I’ve also found that getting simple things into Evernote, such as quick notes, while easy to do with the official app, are even faster with an app like Quick Ever ($.99). It’s a very simple app that lets you get right down to business by adding your note faster than you could ever imagine. While the official Evernote app focuses on allowing you to use everything in your account, Quick Ever is solely around to make it easy to add information, fast. I love that I can have a thought, tap it, and boom, ready to roll. One can add tags, set notebook landings, set defaults, create checklists, and more. It’s great. The app is a universal one so that’s even better for those with both an iPhone and an iPad.
Sometimes it’s just not the right time for keying text. Sometimes it’s easier to hand write it, thus the popularity of apps like Penultimate. For the best possible integration with Evernote I’ve been using WritePad. WritePad ($9.99) is a little different than say Penultimate. The point of WritePad is to hand write your notes and let the app convert them into text. There are many reasons why one would do this, but for me it’s about the ability to upload the document to Evernote as TEXT instead of a PDF or image. This keeps the usage amount down (great for free accounts) and makes the document just that much more searchable within Evernote.
Lastly, for now, I have been using JotNot Scanner Pro ($.99). This is a great app for taking pictures of documents instead of scanning them. By using the iPhone camera I can quickly snap a picture of a receipt, alter it to take up less space (make it black and white for example), and send it off to Evernote. JotNot Scanner Pro has a good amount of features, but this simple ability makes it completely worthwhile to me.
As you can see, just by these few apps, Evernote by itself is one strong application and service. However, when coupled with apps by others, it turns into the end-all service for organization, notetaking, and recording. From research for papers, capturing rough drafts, keeping track of website clips and useful links, recording memos, creating a personal online paperless filing cabinet, and so much more…Evernote really is one of the strongest services I’ve ever used.
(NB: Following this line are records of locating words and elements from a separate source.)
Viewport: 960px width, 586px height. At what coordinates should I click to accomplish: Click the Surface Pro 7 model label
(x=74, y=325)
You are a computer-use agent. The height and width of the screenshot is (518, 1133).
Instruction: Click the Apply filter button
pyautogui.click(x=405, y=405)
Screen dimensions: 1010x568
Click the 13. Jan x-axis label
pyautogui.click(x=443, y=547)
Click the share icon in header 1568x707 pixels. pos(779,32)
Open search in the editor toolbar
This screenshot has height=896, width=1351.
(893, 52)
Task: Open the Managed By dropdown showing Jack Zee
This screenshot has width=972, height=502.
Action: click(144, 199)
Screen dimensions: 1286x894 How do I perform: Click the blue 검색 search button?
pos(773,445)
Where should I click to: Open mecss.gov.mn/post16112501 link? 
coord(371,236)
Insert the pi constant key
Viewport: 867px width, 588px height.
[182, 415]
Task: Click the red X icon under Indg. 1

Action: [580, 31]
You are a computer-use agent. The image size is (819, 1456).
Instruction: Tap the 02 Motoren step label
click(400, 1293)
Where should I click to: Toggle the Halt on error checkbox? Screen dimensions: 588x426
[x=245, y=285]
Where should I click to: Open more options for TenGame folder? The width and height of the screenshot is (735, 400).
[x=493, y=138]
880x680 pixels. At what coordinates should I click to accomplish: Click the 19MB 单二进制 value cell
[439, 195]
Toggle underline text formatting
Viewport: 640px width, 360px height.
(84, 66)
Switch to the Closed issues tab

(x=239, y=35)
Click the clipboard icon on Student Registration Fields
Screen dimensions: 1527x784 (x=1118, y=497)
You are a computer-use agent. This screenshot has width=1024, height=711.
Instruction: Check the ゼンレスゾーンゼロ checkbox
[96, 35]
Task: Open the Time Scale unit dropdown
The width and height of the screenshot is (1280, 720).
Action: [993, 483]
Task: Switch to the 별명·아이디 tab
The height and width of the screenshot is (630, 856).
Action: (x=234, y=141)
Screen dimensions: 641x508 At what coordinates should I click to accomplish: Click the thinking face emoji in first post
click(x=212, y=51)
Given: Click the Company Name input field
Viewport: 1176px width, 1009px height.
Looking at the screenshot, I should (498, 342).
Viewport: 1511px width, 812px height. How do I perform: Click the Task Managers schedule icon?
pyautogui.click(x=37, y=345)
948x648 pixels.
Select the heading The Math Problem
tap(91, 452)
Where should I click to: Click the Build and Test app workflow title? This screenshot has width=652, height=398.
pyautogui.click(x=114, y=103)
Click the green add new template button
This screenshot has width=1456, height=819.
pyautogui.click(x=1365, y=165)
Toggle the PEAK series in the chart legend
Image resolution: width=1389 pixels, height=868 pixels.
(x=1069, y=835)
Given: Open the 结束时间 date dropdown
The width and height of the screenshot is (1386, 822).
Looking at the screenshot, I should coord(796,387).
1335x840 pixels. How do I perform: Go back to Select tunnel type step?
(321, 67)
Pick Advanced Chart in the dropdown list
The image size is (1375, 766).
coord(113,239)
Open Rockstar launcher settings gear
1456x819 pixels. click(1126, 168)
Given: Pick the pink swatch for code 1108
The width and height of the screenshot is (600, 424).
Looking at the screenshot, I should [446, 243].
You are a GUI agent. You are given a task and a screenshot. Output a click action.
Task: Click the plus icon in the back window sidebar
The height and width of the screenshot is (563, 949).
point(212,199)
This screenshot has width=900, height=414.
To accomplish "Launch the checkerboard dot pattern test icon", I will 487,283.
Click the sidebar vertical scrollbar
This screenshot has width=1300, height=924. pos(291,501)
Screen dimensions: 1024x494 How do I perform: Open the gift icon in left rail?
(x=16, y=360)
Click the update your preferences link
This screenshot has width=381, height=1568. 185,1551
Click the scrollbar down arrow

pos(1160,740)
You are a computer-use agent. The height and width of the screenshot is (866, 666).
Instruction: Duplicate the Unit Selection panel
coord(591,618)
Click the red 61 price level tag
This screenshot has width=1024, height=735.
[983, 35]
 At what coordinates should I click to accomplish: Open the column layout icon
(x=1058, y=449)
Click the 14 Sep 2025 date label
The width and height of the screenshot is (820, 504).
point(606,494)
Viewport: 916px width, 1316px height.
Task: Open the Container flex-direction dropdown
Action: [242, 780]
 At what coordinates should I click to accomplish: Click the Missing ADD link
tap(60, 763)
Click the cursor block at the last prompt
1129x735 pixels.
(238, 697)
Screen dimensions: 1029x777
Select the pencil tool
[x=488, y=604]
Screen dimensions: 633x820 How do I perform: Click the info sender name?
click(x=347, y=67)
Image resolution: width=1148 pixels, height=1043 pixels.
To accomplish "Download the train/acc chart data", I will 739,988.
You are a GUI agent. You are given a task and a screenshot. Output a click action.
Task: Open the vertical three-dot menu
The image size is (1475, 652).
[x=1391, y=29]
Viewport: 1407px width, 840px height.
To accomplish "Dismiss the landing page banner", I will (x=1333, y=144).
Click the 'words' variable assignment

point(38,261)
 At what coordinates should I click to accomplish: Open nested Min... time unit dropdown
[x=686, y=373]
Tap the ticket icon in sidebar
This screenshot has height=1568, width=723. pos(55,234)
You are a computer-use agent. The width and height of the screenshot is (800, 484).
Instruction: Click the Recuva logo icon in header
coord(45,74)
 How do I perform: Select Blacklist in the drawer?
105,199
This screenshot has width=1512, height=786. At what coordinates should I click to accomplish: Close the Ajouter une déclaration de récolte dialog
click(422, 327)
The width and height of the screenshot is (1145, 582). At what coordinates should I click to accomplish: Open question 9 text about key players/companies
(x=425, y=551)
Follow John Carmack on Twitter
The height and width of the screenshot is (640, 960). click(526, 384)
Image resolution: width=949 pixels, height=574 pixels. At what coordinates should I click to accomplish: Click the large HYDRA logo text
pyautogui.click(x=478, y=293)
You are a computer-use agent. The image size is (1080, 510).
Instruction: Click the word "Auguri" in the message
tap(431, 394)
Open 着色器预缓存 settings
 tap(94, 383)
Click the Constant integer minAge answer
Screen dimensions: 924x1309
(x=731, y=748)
There are a ton of apps that utilize Evernote, these are just a few that I’m using and loving. You can view a pretty great list at the Evernote Trunk site.
Just the other day Evernote released an app tailored to the iPad 2 in conjunction with the Smart Cover. It’s called, Peek (Free). It’s perfect for students who use Evernote to create flashcards of vocabulary, and utilizes not just the Evernote service but the iPad 2 and Smart Cover perfectly. It’s a pretty ingenious way of using the device to study actually, and I’m surprised no one did this before them.